For health IT, use cases strive to provide enough detail and context 
for follow-up activities to occur, such as standards harmonization, 
architecture specification, certification consideration, and detailed 
policy discussions to advance the national health IT agenda. 

[14] The American National Standards Institute is a private, nonprofit 
organization whose mission is to promote and facilitate voluntary 
consensus standards and ensure their integrity. 

[15] Harmonization is the process of identifying overlaps and gaps in 
relevant standards and developing recommendations to address these 
overlaps and gaps. 

[16] The seven use cases are Emergency Responder; Consumer Empowerment; 
Medication Management; Quality; Registration and Medication History; 
Laboratory Results Reporting; and Visit, Utilization, and Lab Result 
Data. 

[17] The six use cases are Remote Monitoring, Patient-Provider Secure 
Messaging, Personalized Healthcare, Consultation and Transfers of Care, 
Public Health Case Reporting, and Immunizations and Response 
Management. 

[18] [hyperlink, http://www.gao.gov/products/GAO-08-954]. 
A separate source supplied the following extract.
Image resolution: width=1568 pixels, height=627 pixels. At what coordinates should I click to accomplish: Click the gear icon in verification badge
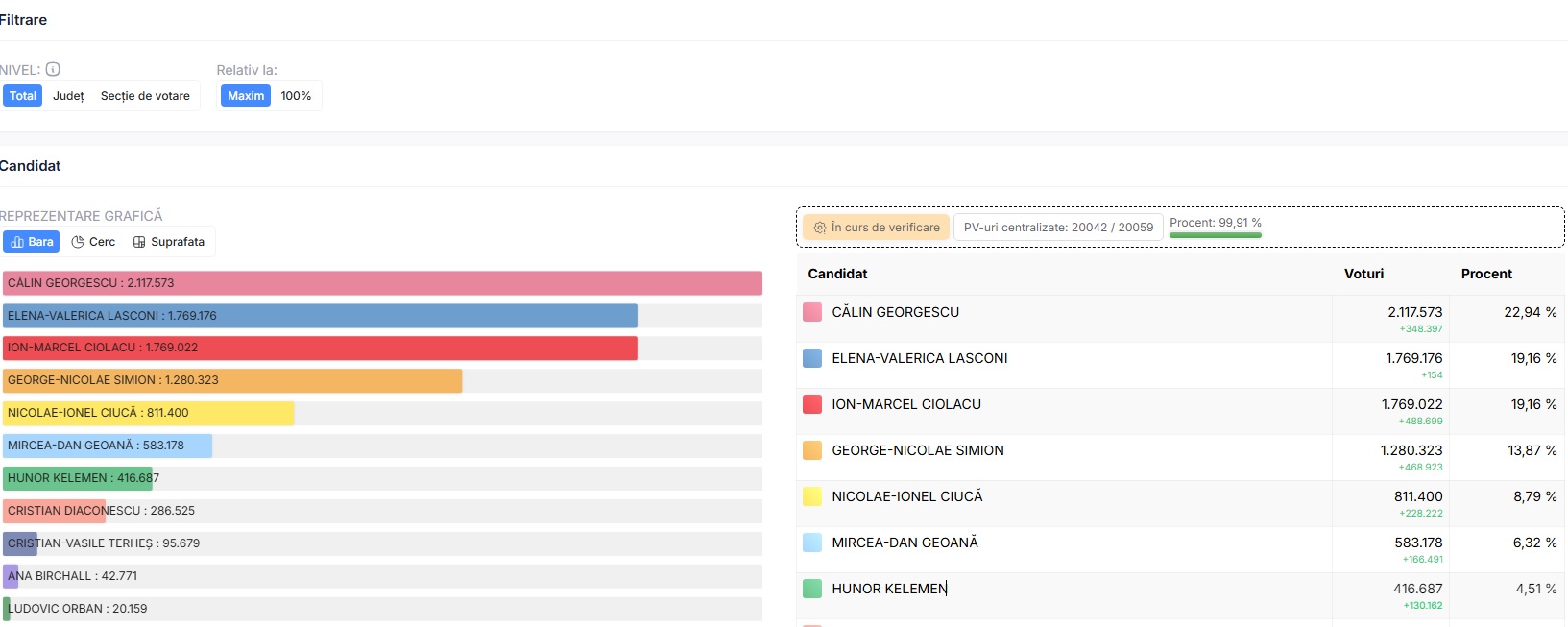pyautogui.click(x=820, y=228)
[19] According to DOD, CHCS applications are now accessed through its 
modernized health information system, Armed Forces Health Longitudinal 
Technology Application (AHLTA). The department no longer considers 
AHLTA as an acronym but as the official name of the system. 
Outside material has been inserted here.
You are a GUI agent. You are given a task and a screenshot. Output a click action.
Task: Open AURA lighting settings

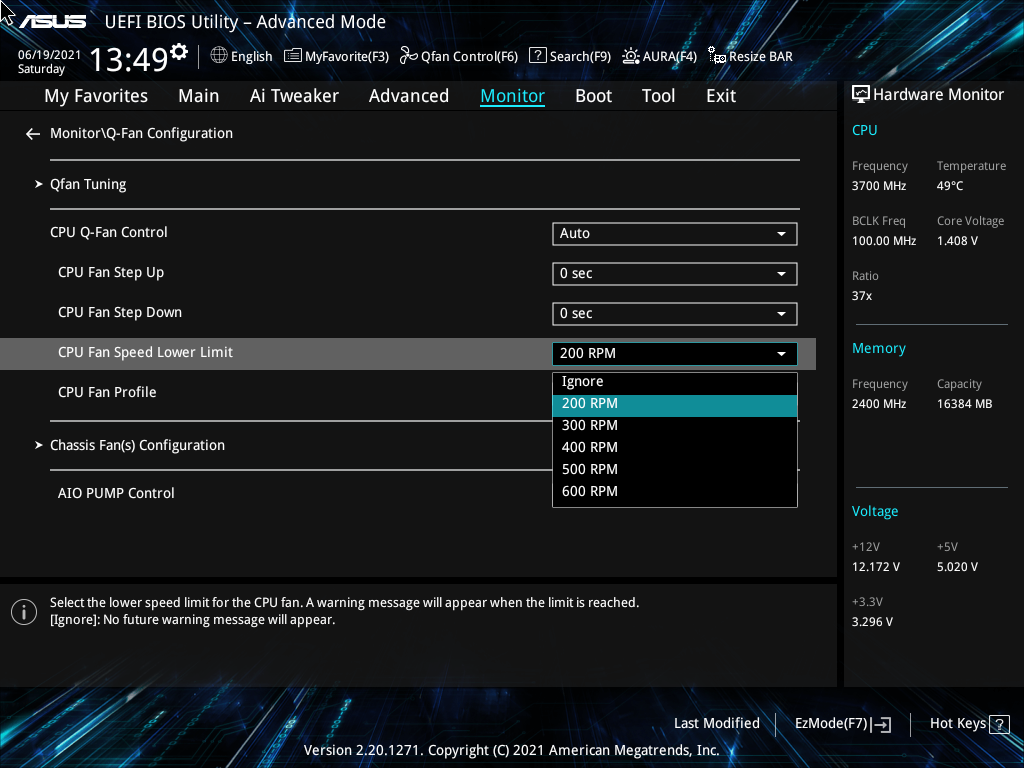point(659,56)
[20] To create BHIE, the departments drew on the architecture and 
framework of the information transfer system established by the FHIE 
project. Unlike FHIE, which provides a one-way transfer of information 
to VA when a service member separates from the military, the two-way 
interface allows clinicians in both departments to view, in real time, 
limited health data (in text form) from the departments' existing 
health information systems. 

[21] AHLTA was formerly known as CHCS II. 

[22] The name CHDR, pronounced "cheddar," combines the names of the two 
repositories. 

[23] [hyperlink, http://www.gao.gov/products/GAO-08-954]. 

[24] These sites are the Naval Medical Center in Portsmouth, Va.; 
Eisenhower Army Medical Center in Fort Gordon, Ga.; and Goodfellow Air 
Force Base in San Angelo, Tex. 

[25] [hyperlink, http://www.gao.gov/products/GAO-08-954]. 

[26] These locations are the Naval Medical Center in Portsmouth, Va.; 
Goodfellow Air Force Base in San Angelo, Tex; U.S. Naval Hospital, 
Naples, Italy; Wright Patterson Air Force Base in Dayton, Ohio; and 
U.S. Army Installation Management Command at Fort Huachuca, Ariz. 

[27] A contractor, tasked to study the issue, recommended that the 
departments should invest in a common services strategy for jointly 
developing an inpatient solution. Common services are administrative 
computer services, such as messaging and security, on which application 
software can call as needed. Such services are used in service-oriented 
architectures, in which application software locates, selects, and uses 
separately provided software services that it needs to perform its 
intended function. 

[28] The Joint Executive Council is comprised of the Deputy Secretary 
of Veterans Affairs; the Under Secretary of Defense for Personnel and 
Readiness; and the cochairs of joint councils on health, benefits, and 
capital planning. The council meets on a quarterly basis to recommend 
strategic direction of joint coordination and sharing efforts. The VA/ 
DOD Health Executive Council is comprised of senior leaders from VA and 
DOD, who work to institutionalize sharing and collaboration of health 
services and resources. The council is cochaired by the VA Under 
Secretary for Health and DOD Assistant Secretary of Defense for Health 
Affairs, and meets on a bimonthly basis.